The National Institute of Advanced Industrial Science and Technology will combine the 1,058 IBM Opteron servers with about 520 Intel-built Itanium 2 boxes to create a Linux computing cluster that will be capable of more than 11 teraflops or 11 trillion calculations per second, according to IBM.
That level of performance should put the cluster near the beginning of the "Top500 List", a ranking of the 500 highest-performing computers in the world, maintained by researchers at Germany's University of Mannheim and the University of Tennessee. Though faster computers are always being built, the cluster would come in third if were up and running today, IBM said.
Supercomputers and computing clusters, which are very similar in purpose, construction and performance, are ranked together on the list. Clusters, which are increasing in popularity, are typically built from off the shelf components; supercomputers use custom parts.
Though it is a hybrid of both AMD and Intel chips, the National Institute of Advanced Industrial Science and Technology cluster represents a vote of confidence for the Opteron. The chip has won several new customers.

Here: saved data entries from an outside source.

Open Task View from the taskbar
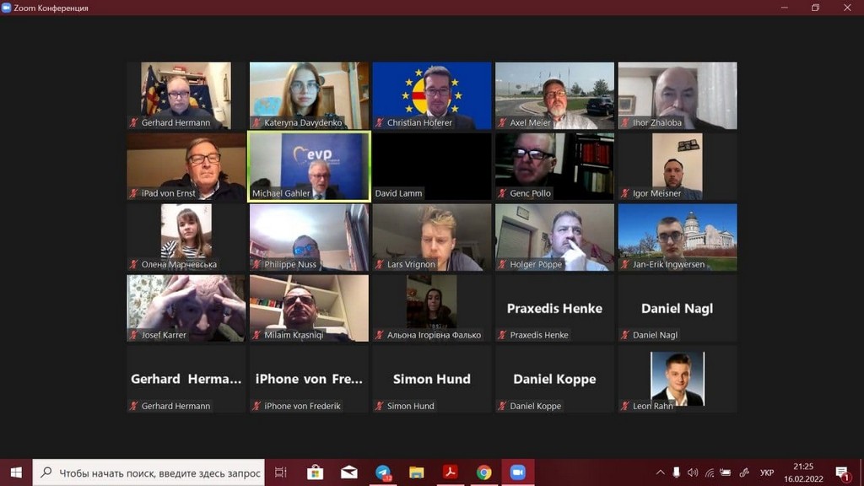(x=281, y=473)
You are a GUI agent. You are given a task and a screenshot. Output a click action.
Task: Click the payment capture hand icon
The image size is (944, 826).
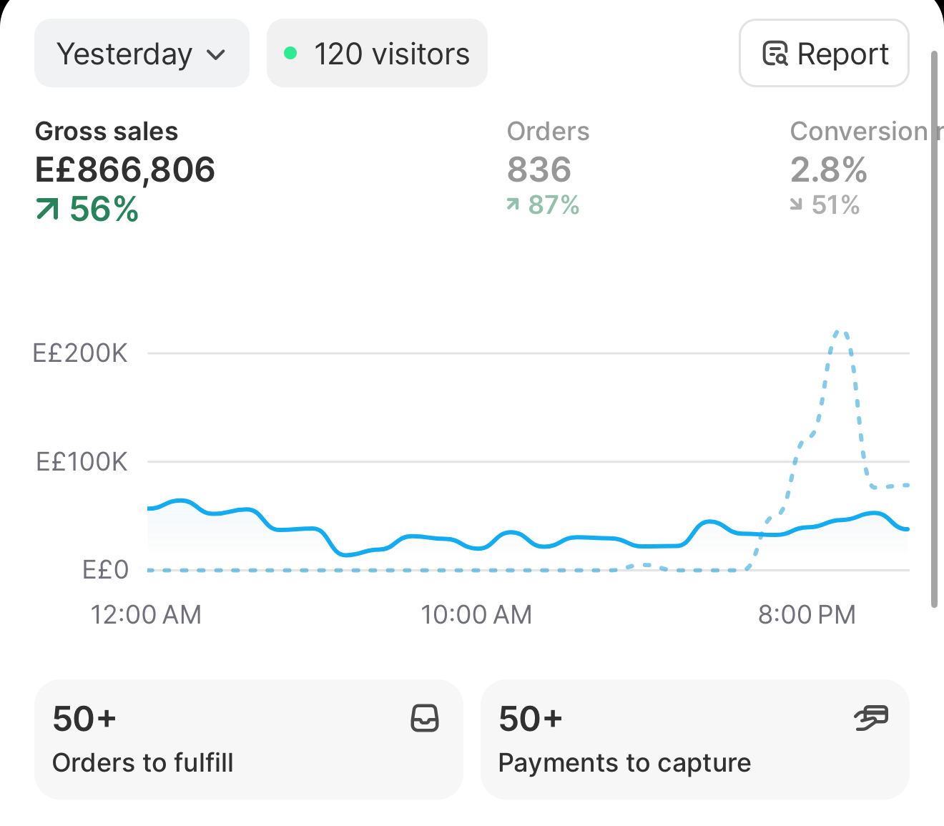(x=871, y=718)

China's Dawning Information Industry plans to build a 2000-processor, 10-teraflop Opteron supercomputer. Also, Cray Computer will use 10,000 Opterons in a supercomputer dubbed Red Storm, for the U.S. government's Sandia National Laboratories. The computer is expected to yield 40 teraflops when it is completed next year, Cray said.
Though Opteron has won large clients for supercomputers and clusters, IBM is the first big-name server vendor to build an Opteron server. The company has said that it chose to use Opteron because certain customers wanted access to the chip. AMD touts the Opteron's flexibility, because the technology behind the chip allows it to run both 64-bit and 32-bit software, the company said.
Though IBM has been discussing the eServer 325 since April, it unveiled the name and price for the first time on Wednesday. Customers can now place orders for the machine. Its price starts at $2,919, IBM said.
"For those segments that have already embraced AMD, the enthusiasm for Opteron is very, very high," Dave Turek, leader of IBM's new "Deep Computing" team, said in a recent interview.
IBM expects the machine to start shipping later this quarter and become available in volume starting in October.
In conjunction with server launch, IBM said its DB2 database will run with its Opteron processor-based server. The DB2 Integrated Clustering Environment, which can run as many as 1,000 processors in a cluster of interconnected servers, uses the SuSE or Red Hat versions of Linux.